SOURCE TEXT:
There’s So Much Blood

The risk of any blood thinner is that of excess bleeding. If you’re going in for surgery you need to stop the medication some time beforehand to avoid excessive bleeding during the procedure. And any injury poses a higher risk. I once watched a friend taking warfarin bleed almost all day from a simple shaving cut. Bumps and falls carry a higher risk of bruising. Serious injuries like those from an auto accident can cause death by bleeding out. The highest risk, though, comes from undetected bleeding such as from an ulcer.

Fortunately, for someone who’s taking warfarin there’s an antidote: vitamin K. But the newer drugs work differently, and there’s no antidote. The results are about what you’d expect. Between 2010 and 2014, there were about 9,000 anti-coagulant-related deaths reported to the FDA. Of those, only 700 were related to warfarin, even though up to 10 times as many patients are taking warfarin as are on these newer drugs. Curiously, studies on the new drugs show a lower risk of stroke compared to warfarin. But the real world doesn’t always agree with results from clinical studies.

Ads for these newer anticoagulants show people leading carefree lives, I suppose because they’re no longer burdened with all the testing. Somehow the family sitting around after a funeral doesn’t make it into those ads.

Oh, and by the way, a 90-day script of generic warfarin costs about $10, while the new guys are $500–$1,000. So much for controlling health care costs.


Don’t Be Scared by (or of) Statistics

A study came out recently showing that having a joint replaced increases the risk of having a heart attack by at least a factor of three in the month after surgery. Gah! What’s a person to do, then, if you’re barely able to walk because your knee or your hip is causing you so much pain? The first thing to do is look at the actual numbers behind those statistics.

How Large Is Large?

Researchers in Great Britain reviewed records of patients through the Health Improvement Network, which captures information about more than 10 million people. They found that during the period 2000–2012, nearly 14,000 people in that database had a total knee replacement, and more than 6,000 had a total hip replacement. When compared to similar patients who had not had a joint replaced, those who had a new knee were more than 8 times as likely to have a heart attack in the following month, and those with a new hip were more than 4 times as likely to experience a heart attack.

PROBLEM SET:
A. Answer these questions from the text above:
(i) What is the antidote for warfarin?
(ii) About how much does a 90-day script of generic warfarin cost?
(iii) During 2000–2012, about how many people in the database had a total knee replacement?
B. Can you quote the stretch of the text above from "Ads for these" through "health care costs."?
The lines that come after this point are from a separate source.

SOURCE DATA:
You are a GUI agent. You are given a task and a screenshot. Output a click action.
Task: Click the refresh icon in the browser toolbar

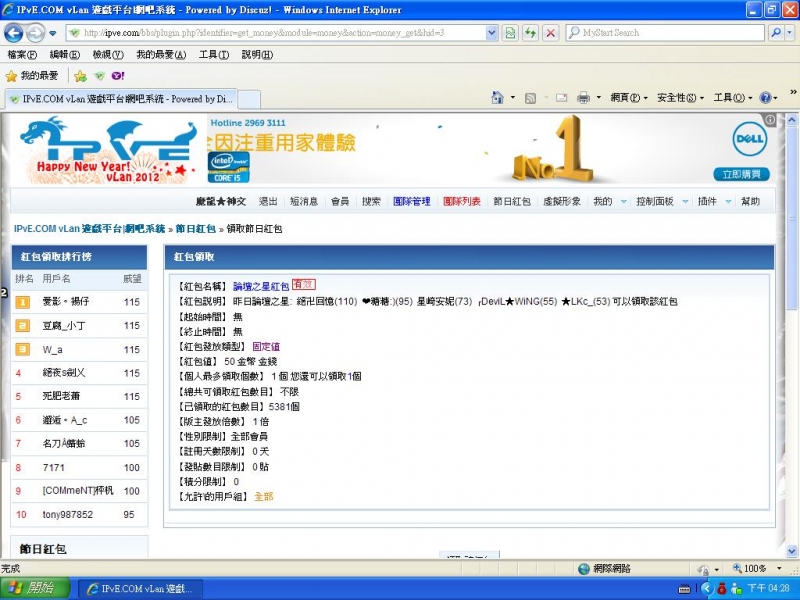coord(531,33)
==
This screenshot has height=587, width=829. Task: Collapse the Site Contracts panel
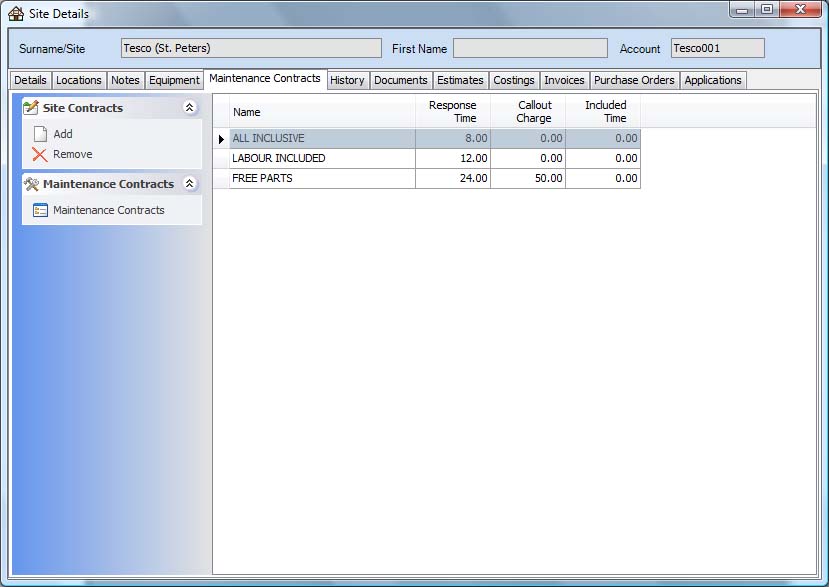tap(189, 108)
---
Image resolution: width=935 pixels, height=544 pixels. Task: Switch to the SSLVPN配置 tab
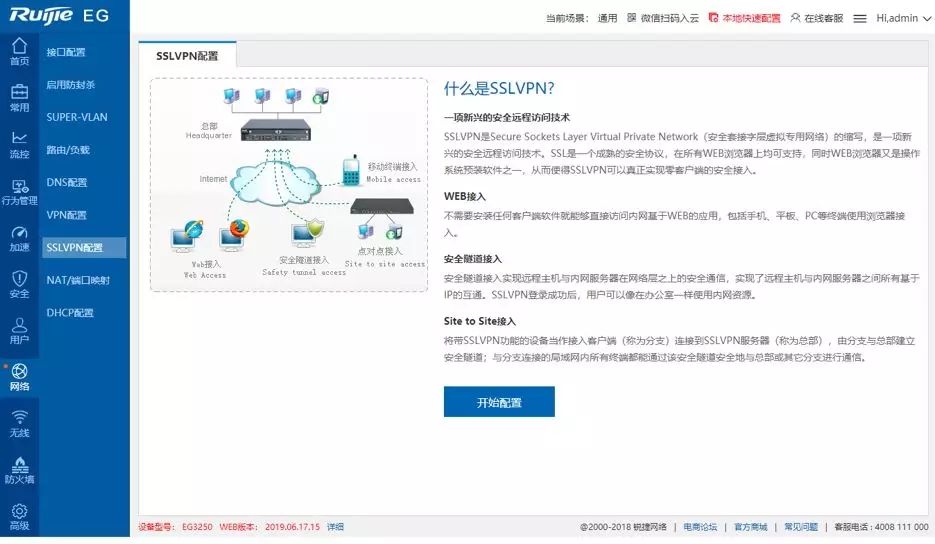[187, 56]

TASK SOLUTIONS:
A.
(i) Vitamin K.
(ii) About $10.
(iii) Nearly 14,000.

B.
Ads for these newer anticoagulants show people leading carefree lives, I suppose because they’re no longer burdened with all the testing. Somehow the family sitting around after a funeral doesn’t make it into those ads.

Oh, and by the way, a 90-day script of generic warfarin costs about $10, while the new guys are $500–$1,000. So much for controlling health care costs.